DATA PROVIDED.
[Start of section]

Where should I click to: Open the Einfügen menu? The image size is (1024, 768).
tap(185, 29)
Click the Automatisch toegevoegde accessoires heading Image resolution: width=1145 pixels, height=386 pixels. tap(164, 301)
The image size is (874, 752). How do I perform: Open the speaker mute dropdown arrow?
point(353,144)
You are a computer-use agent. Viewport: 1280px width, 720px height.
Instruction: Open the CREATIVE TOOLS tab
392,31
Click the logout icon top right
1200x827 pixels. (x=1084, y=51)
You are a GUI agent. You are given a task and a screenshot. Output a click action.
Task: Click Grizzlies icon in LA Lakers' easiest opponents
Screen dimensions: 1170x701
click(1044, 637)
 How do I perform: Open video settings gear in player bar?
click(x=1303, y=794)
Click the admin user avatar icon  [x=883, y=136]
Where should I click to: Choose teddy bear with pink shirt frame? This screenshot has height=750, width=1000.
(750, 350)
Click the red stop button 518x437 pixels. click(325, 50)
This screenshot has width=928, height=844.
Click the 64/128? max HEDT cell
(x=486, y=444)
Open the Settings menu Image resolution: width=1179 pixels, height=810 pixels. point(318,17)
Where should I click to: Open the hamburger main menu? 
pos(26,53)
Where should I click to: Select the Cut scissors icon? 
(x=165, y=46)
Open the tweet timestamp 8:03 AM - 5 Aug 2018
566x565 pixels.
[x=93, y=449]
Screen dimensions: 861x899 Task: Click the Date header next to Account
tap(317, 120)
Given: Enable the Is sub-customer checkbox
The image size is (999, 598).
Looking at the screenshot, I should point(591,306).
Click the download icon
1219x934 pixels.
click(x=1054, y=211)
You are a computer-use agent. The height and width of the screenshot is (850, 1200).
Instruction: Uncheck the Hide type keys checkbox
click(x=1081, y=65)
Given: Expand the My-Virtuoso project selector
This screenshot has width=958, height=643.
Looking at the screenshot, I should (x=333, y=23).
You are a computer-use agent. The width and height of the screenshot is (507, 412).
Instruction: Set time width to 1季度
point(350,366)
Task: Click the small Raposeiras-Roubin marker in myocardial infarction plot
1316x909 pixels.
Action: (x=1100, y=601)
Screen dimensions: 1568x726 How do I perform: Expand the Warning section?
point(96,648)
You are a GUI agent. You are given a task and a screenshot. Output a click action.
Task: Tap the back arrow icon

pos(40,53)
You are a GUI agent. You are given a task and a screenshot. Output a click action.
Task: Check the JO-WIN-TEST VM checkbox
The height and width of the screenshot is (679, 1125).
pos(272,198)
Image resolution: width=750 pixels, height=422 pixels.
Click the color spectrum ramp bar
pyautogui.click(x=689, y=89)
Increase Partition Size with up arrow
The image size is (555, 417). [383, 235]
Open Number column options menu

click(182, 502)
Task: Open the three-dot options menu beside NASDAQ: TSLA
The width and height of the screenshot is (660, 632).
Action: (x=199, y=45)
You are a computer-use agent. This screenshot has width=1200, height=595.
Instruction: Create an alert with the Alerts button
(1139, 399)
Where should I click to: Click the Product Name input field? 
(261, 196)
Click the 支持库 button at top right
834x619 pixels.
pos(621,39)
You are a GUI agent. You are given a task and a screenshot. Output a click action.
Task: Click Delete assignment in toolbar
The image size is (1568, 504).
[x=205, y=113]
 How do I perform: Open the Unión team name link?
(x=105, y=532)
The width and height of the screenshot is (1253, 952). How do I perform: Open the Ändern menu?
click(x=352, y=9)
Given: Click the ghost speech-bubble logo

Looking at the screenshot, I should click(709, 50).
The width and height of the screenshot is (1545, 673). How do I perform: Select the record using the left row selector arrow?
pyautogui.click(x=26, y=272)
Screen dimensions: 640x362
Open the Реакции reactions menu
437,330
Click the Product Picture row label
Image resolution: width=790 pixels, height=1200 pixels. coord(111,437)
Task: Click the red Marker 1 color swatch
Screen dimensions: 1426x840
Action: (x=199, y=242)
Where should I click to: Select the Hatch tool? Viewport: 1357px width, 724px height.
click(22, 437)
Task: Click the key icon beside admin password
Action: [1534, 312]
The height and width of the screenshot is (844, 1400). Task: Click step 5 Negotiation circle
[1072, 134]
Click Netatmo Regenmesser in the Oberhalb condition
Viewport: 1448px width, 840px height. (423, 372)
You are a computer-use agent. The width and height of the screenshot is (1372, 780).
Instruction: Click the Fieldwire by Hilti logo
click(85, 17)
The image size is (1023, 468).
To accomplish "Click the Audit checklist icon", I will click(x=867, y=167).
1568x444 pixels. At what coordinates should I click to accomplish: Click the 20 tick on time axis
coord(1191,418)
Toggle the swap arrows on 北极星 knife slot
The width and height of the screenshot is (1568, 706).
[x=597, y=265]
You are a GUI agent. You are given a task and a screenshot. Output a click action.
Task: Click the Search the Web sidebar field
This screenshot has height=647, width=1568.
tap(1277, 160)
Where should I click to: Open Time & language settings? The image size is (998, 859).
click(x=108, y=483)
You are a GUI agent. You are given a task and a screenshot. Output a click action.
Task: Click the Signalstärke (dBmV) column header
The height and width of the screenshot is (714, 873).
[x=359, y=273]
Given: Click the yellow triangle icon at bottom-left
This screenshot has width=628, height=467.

[End of section]

TASK REQUIREMENTS.
An exact, complete copy of the data is the only acceptable answer.

OUTPUT FOR THIS TASK.
Where should I click to: Open the Einfügen menu? The image size is (1024, 768).
tap(185, 29)
Click the Automatisch toegevoegde accessoires heading Image resolution: width=1145 pixels, height=386 pixels. tap(164, 301)
The image size is (874, 752). How do I perform: Open the speaker mute dropdown arrow?
point(353,144)
You are a computer-use agent. Viewport: 1280px width, 720px height.
Instruction: Open the CREATIVE TOOLS tab
392,31
Click the logout icon top right
1200x827 pixels. (x=1084, y=51)
You are a GUI agent. You are given a task and a screenshot. Output a click action.
Task: Click Grizzlies icon in LA Lakers' easiest opponents
Screen dimensions: 1170x701
click(1044, 637)
 How do I perform: Open video settings gear in player bar?
click(x=1303, y=794)
Click the admin user avatar icon  [x=883, y=136]
Where should I click to: Choose teddy bear with pink shirt frame? This screenshot has height=750, width=1000.
(750, 350)
Click the red stop button 518x437 pixels. click(325, 50)
This screenshot has width=928, height=844.
Click the 64/128? max HEDT cell
(x=486, y=444)
Open the Settings menu Image resolution: width=1179 pixels, height=810 pixels. point(318,17)
Where should I click to: Open the hamburger main menu? 
pos(26,53)
Where should I click to: Select the Cut scissors icon? 
(x=165, y=46)
Open the tweet timestamp 8:03 AM - 5 Aug 2018
566x565 pixels.
[x=93, y=449]
Screen dimensions: 861x899 Task: Click the Date header next to Account
tap(317, 120)
Given: Enable the Is sub-customer checkbox
The image size is (999, 598).
Looking at the screenshot, I should point(591,306).
Click the download icon
1219x934 pixels.
click(x=1054, y=211)
You are a computer-use agent. The height and width of the screenshot is (850, 1200).
Instruction: Uncheck the Hide type keys checkbox
click(x=1081, y=65)
Given: Expand the My-Virtuoso project selector
This screenshot has width=958, height=643.
Looking at the screenshot, I should (x=333, y=23).
You are a computer-use agent. The width and height of the screenshot is (507, 412).
Instruction: Set time width to 1季度
point(350,366)
Task: Click the small Raposeiras-Roubin marker in myocardial infarction plot
1316x909 pixels.
Action: (x=1100, y=601)
Screen dimensions: 1568x726 How do I perform: Expand the Warning section?
point(96,648)
You are a GUI agent. You are given a task and a screenshot. Output a click action.
Task: Tap the back arrow icon

pos(40,53)
You are a GUI agent. You are given a task and a screenshot. Output a click action.
Task: Check the JO-WIN-TEST VM checkbox
The height and width of the screenshot is (679, 1125).
pos(272,198)
Image resolution: width=750 pixels, height=422 pixels.
Click the color spectrum ramp bar
pyautogui.click(x=689, y=89)
Increase Partition Size with up arrow
The image size is (555, 417). [383, 235]
Open Number column options menu

click(182, 502)
Task: Open the three-dot options menu beside NASDAQ: TSLA
The width and height of the screenshot is (660, 632).
Action: (x=199, y=45)
You are a computer-use agent. This screenshot has width=1200, height=595.
Instruction: Create an alert with the Alerts button
(1139, 399)
Where should I click to: Click the Product Name input field? 
(261, 196)
Click the 支持库 button at top right
834x619 pixels.
pos(621,39)
You are a GUI agent. You are given a task and a screenshot. Output a click action.
Task: Click Delete assignment in toolbar
The image size is (1568, 504).
[x=205, y=113]
 How do I perform: Open the Unión team name link?
(x=105, y=532)
The width and height of the screenshot is (1253, 952). How do I perform: Open the Ändern menu?
click(x=352, y=9)
Given: Click the ghost speech-bubble logo

Looking at the screenshot, I should click(709, 50).
The width and height of the screenshot is (1545, 673). How do I perform: Select the record using the left row selector arrow?
pyautogui.click(x=26, y=272)
Screen dimensions: 640x362
Open the Реакции reactions menu
437,330
Click the Product Picture row label
Image resolution: width=790 pixels, height=1200 pixels. coord(111,437)
Task: Click the red Marker 1 color swatch
Screen dimensions: 1426x840
Action: (x=199, y=242)
Where should I click to: Select the Hatch tool? Viewport: 1357px width, 724px height.
click(22, 437)
Task: Click the key icon beside admin password
Action: [1534, 312]
The height and width of the screenshot is (844, 1400). Task: Click step 5 Negotiation circle
[1072, 134]
Click Netatmo Regenmesser in the Oberhalb condition
Viewport: 1448px width, 840px height. (423, 372)
You are a computer-use agent. The width and height of the screenshot is (1372, 780).
Instruction: Click the Fieldwire by Hilti logo
click(85, 17)
The image size is (1023, 468).
To accomplish "Click the Audit checklist icon", I will click(x=867, y=167).
1568x444 pixels. At what coordinates should I click to accomplish: Click the 20 tick on time axis
coord(1191,418)
Toggle the swap arrows on 北极星 knife slot
The width and height of the screenshot is (1568, 706).
[x=597, y=265]
You are a GUI agent. You are given a task and a screenshot. Output a click action.
Task: Click the Search the Web sidebar field
This screenshot has height=647, width=1568.
tap(1277, 160)
Where should I click to: Open Time & language settings? The image size is (998, 859).
click(x=108, y=483)
You are a GUI agent. You are given a task and a screenshot. Output a click action.
Task: Click the Signalstärke (dBmV) column header
The height and width of the screenshot is (714, 873).
[x=359, y=273]
Given: Click the yellow triangle icon at bottom-left
This screenshot has width=628, height=467.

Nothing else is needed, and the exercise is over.